Your answer should consist of the lines in the following data that contain "computer".

<<<<

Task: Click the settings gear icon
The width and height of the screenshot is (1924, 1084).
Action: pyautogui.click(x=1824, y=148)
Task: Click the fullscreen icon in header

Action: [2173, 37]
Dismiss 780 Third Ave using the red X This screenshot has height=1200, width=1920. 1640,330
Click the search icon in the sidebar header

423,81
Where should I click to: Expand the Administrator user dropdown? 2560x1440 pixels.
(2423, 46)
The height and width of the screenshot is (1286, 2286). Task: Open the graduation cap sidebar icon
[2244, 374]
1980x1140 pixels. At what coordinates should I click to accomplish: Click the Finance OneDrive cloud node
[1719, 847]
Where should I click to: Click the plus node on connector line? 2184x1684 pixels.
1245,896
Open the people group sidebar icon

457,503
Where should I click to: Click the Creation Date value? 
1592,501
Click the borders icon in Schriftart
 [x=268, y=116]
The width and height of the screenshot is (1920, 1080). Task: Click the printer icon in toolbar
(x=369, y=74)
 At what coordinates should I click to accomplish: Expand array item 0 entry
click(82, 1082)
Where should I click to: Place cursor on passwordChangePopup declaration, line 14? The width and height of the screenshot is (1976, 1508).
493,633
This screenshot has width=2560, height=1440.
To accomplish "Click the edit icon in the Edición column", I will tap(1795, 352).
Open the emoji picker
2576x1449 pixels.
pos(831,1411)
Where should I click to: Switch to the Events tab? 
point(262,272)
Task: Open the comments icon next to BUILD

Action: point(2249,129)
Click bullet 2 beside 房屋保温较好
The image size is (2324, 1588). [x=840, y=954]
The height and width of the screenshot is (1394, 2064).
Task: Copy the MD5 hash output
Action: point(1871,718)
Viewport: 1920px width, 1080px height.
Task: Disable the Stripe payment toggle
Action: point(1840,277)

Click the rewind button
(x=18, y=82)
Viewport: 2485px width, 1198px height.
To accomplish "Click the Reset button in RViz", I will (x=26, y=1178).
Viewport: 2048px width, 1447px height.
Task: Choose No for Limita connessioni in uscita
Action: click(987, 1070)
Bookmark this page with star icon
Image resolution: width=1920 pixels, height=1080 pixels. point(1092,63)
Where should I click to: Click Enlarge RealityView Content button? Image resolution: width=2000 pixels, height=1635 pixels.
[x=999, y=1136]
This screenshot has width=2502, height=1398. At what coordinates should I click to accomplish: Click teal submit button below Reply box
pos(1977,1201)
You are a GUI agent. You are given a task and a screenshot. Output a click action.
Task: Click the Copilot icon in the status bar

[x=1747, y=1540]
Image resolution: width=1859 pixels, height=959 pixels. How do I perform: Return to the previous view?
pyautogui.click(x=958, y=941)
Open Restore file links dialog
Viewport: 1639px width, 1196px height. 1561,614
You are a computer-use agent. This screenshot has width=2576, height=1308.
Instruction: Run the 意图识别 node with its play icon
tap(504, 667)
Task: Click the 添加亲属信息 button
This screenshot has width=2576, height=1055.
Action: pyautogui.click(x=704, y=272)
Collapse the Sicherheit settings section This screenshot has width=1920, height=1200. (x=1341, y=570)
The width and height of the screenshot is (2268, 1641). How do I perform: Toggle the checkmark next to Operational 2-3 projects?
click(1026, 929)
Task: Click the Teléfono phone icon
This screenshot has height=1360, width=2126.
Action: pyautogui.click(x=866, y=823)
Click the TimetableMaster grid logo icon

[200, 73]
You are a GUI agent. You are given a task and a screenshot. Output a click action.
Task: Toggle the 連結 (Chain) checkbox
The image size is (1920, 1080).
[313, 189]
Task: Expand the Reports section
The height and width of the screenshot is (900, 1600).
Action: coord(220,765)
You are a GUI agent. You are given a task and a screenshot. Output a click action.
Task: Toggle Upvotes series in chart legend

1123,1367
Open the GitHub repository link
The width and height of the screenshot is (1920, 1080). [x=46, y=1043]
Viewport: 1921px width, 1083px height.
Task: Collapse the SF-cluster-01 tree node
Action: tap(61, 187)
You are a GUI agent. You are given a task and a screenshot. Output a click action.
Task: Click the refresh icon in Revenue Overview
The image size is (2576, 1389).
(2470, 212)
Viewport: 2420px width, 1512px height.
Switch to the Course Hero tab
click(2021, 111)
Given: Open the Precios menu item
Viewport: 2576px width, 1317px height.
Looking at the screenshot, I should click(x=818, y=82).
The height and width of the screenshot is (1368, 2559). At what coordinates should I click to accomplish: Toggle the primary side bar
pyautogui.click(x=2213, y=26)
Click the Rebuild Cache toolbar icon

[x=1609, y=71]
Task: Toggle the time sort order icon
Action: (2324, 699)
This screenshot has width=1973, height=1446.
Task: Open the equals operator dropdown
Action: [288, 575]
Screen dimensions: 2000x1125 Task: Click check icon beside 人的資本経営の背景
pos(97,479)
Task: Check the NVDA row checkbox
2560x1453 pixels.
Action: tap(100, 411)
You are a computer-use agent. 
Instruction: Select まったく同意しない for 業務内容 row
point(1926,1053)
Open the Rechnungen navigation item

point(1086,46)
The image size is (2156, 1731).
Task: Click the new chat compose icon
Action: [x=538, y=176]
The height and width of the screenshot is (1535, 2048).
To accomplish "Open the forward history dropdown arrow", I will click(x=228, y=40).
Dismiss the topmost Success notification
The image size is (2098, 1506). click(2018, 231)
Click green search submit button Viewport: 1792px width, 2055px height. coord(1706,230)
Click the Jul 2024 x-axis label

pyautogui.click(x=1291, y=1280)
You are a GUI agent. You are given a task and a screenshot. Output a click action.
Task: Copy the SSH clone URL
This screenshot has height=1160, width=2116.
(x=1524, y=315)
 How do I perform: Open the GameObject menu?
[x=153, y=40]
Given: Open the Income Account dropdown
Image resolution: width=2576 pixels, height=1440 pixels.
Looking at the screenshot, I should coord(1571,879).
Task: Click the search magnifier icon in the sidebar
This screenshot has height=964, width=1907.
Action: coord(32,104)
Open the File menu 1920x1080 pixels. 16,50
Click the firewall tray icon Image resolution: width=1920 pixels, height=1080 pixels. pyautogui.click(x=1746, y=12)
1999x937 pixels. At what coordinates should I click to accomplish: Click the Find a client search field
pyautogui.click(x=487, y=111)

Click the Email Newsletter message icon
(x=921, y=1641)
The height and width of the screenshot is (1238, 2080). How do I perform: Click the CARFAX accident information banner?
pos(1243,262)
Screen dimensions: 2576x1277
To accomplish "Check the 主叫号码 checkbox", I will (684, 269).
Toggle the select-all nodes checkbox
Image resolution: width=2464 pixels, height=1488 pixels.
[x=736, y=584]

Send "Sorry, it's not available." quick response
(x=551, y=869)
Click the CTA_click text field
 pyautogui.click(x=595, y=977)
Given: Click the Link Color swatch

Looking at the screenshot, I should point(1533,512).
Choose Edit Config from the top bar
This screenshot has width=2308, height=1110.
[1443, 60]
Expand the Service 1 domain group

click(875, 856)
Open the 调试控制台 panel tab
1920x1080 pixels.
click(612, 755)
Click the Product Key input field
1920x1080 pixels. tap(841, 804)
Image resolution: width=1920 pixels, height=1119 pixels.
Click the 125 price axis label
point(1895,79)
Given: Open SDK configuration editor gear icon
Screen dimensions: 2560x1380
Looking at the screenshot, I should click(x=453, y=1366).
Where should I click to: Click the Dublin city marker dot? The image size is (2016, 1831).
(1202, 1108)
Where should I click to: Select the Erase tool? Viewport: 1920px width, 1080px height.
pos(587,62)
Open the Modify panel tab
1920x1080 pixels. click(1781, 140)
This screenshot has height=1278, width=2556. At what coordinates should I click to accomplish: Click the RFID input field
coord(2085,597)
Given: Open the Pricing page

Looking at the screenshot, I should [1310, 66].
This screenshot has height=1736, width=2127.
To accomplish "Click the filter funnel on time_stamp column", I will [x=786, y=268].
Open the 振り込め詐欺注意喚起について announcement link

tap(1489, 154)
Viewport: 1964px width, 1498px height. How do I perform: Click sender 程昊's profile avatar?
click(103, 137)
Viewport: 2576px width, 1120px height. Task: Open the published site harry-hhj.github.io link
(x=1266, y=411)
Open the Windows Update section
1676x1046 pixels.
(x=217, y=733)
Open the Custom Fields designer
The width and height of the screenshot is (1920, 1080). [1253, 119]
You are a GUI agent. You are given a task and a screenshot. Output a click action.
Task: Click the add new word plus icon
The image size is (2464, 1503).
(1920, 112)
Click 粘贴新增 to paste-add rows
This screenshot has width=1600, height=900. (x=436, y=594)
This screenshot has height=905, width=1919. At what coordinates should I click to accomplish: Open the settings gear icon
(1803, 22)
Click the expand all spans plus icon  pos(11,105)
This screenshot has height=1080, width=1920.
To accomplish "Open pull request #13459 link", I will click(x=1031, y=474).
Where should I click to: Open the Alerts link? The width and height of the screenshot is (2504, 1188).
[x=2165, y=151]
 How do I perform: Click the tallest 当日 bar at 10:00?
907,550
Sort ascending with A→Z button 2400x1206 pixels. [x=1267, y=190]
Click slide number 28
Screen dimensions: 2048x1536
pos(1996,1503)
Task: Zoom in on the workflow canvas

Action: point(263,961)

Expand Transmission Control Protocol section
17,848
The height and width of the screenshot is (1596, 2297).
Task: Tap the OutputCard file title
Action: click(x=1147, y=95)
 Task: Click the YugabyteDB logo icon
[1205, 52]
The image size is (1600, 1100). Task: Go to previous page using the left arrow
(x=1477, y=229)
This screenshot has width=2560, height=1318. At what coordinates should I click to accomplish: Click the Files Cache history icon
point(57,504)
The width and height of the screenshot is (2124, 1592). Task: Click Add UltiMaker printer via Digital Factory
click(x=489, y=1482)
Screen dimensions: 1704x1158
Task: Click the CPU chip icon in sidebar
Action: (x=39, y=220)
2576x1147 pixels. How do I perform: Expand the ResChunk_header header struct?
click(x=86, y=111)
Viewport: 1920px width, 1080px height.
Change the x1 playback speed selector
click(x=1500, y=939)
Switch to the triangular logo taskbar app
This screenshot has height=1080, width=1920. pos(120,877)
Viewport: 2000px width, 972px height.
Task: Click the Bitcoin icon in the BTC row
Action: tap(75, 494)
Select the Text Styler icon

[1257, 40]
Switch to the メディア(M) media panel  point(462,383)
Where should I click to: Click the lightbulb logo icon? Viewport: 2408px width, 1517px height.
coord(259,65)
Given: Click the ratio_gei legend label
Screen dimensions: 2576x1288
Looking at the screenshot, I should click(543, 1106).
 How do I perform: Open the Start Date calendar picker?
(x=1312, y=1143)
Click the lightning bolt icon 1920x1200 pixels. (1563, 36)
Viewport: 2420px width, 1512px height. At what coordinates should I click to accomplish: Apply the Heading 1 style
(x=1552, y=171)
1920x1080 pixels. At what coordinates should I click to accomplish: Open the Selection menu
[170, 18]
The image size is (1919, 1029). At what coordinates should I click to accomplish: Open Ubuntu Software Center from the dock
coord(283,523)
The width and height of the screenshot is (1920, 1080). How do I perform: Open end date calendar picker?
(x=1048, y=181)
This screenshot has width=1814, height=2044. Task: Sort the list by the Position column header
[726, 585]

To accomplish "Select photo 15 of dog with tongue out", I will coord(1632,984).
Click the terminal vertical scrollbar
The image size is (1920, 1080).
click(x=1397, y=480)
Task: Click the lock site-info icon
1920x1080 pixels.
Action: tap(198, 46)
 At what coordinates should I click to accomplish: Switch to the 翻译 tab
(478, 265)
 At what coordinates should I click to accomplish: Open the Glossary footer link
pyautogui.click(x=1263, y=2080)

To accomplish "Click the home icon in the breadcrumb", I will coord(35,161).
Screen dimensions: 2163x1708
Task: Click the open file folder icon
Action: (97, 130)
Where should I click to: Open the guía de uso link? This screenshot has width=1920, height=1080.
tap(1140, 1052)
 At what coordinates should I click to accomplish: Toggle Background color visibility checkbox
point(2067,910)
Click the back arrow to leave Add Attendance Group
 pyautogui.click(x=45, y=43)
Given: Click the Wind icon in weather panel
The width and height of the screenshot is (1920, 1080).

>>>>

FINAL ANSWER =>
You are a computer-use agent. This screenshot has width=2576, height=1308.
You are a computer-use agent. 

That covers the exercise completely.